Logistic regression is sensitive to feature scales: large numeric ranges can dominate smaller ones, therefore we need to normalize some of the numerical variables. Moreover we need to check the count of delayed airports to determine whether we have enough data for each category

In [56]:
from sklearn.model_selection import train_test_split
from sklearn.preprocessing import StandardScaler
from sklearn.compose import ColumnTransformer
from sklearn.linear_model import LogisticRegression
from sklearn.pipeline import Pipeline

In [None]:
features = ["MONTH_NUM", "Is_Weekend", "FLT_TOT_1", "FLT_DEP_1", "FLT_ARR_1_x", "ICAO_AVG_DELAY_RATE"] # Model features
X = df[features] # predictors
y = df["Delay_Prone"] # predicted variable

numeric_features = ["MONTH_NUM", "FLT_TOT_1", "FLT_DEP_1", "FLT_ARR_1_x", "ICAO_AVG_DELAY_RATE"] # to be scaled
categorical_features = ["Is_Weekend"]

preprocessor = ColumnTransformer(
    transformers=[
        ("num", StandardScaler(), numeric_features), # features to be scaled
        ("cat", "passthrough", categorical_features) # features that don't need transformations
    ]
)

model = Pipeline(steps=[
    ("preprocess", preprocessor), # Actual scaling
    ("classifier", LogisticRegression(class_weight="balanced")) # Model used, we use balanced weight to moderate class split 
])

X_train, X_test, y_train, y_test = train_test_split(X, y, test_size=0.2, random_state=55) # Dataset split

model.fit(X_train, y_train)# Model training


Model evaluation

In [44]:
from sklearn.metrics import accuracy_score, confusion_matrix, classification_report

In [None]:
y_pred = model.predict(X_test)
print("Accuracy:", accuracy_score(y_test, y_pred)) # (TP + TN)/(FP + FN)
print(confusion_matrix(y_test, y_pred)) # [TP, FP], [FN, TN]
print(classification_report(y_test, y_pred)) 

False Negatives are very high -> The model predicted as not delayed many airports that are actually delayed, while its very good the other way around

Let's add more variables to the model and see if the accuracy increases, without overfitting

In [None]:
df = df.sort_values(by=["APT_ICAO", "MONTH_NUM"])

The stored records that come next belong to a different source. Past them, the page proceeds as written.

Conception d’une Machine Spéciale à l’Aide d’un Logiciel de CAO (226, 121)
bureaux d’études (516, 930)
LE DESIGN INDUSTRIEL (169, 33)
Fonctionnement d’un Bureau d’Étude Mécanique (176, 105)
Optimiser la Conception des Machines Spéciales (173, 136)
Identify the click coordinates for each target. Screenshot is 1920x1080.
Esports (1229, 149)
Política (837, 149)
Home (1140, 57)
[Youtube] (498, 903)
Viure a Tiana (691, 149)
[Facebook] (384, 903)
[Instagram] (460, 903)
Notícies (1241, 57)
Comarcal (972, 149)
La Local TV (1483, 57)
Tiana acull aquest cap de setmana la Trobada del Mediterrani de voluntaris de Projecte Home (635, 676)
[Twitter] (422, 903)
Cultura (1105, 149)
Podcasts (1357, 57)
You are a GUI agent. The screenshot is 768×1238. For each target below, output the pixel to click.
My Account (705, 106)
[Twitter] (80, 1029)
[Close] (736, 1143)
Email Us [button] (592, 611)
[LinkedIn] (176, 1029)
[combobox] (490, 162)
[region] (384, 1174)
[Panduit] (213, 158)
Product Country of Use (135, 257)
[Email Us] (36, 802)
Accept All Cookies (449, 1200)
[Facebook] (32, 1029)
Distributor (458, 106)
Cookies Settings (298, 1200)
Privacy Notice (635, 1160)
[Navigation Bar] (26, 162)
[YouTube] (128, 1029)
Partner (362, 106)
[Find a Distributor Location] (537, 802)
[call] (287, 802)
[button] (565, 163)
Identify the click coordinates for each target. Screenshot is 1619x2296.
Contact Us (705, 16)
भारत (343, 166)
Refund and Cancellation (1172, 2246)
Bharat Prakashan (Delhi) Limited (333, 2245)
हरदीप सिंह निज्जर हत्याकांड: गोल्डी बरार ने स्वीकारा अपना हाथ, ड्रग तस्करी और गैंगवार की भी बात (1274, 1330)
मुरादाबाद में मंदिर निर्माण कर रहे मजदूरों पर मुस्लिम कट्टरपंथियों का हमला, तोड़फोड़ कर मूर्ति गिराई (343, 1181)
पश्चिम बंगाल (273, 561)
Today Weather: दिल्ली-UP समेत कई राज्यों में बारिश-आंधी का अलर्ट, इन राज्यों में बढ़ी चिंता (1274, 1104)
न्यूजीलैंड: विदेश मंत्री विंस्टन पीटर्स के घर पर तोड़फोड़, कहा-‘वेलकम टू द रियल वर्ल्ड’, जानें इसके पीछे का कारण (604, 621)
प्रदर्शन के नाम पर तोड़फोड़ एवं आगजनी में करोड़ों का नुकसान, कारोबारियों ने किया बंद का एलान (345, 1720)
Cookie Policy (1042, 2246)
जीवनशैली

df["PM_DelayRate"] = df.groupby("APT_ICAO")["ICAO_AVG_DELAY_RATE"].shift(1)
df["PM_FLT_TOT_1"] = df.groupby("APT_ICAO")["FLT_TOT_1"].shift(1)
df["PM_DepRatio"] = df.groupby("APT_ICAO")["FLT_DEP_1"].shift(1) / df.groupby("APT_ICAO")["FLT_TOT_1"].shift(1)
df["PM_ArrRatio"] = df.groupby("APT_ICAO")["FLT_ARR_1_x"].shift(1) / df.groupby("APT_ICAO")["FLT_TOT_1"].shift(1)

df.fillna(0, inplace=True) # Fill NaN for first month of each airport (Jan 2023)


In [None]:
features = ["MONTH_NUM", "Is_Weekend", "FLT_TOT_1", "ICAO_AVG_DELAY_RATE", 
            "PM_DelayRate", "PM_FLT_TOT_1", "PM_DepRatio", "PM_ArrRatio"]
X = df[features]
y = df["Delay_Prone"]

numeric_features = ["MONTH_NUM", "FLT_TOT_1", "ICAO_AVG_DELAY_RATE", 
                    "PM_DelayRate", "PM_FLT_TOT_1", "PM_DepRatio", "PM_ArrRatio"]
categorical_features = ["Is_Weekend"]

preprocessor = ColumnTransformer(
    transformers=[
        ("num", StandardScaler(), numeric_features),
        ("cat", "passthrough", categorical_features)
    ]
)

model_2 = Pipeline(steps=[
    ("preprocess", preprocessor),
    ("classifier", LogisticRegression(class_weight="balanced"))
])

X_train, X_test, y_train, y_test = train_test_split(X, y, test_size=0.2, random_state=55)

model_2.fit(X_train, y_train)

In [None]:
y_pred = model_2.predict(X_test)
print("Accuracy:", accuracy_score(y_test, y_pred))
print(confusion_matrix(y_test, y_pred))
print(classification_report(y_test, y_pred))

Accuracy didn't increase, false negatives are still very high!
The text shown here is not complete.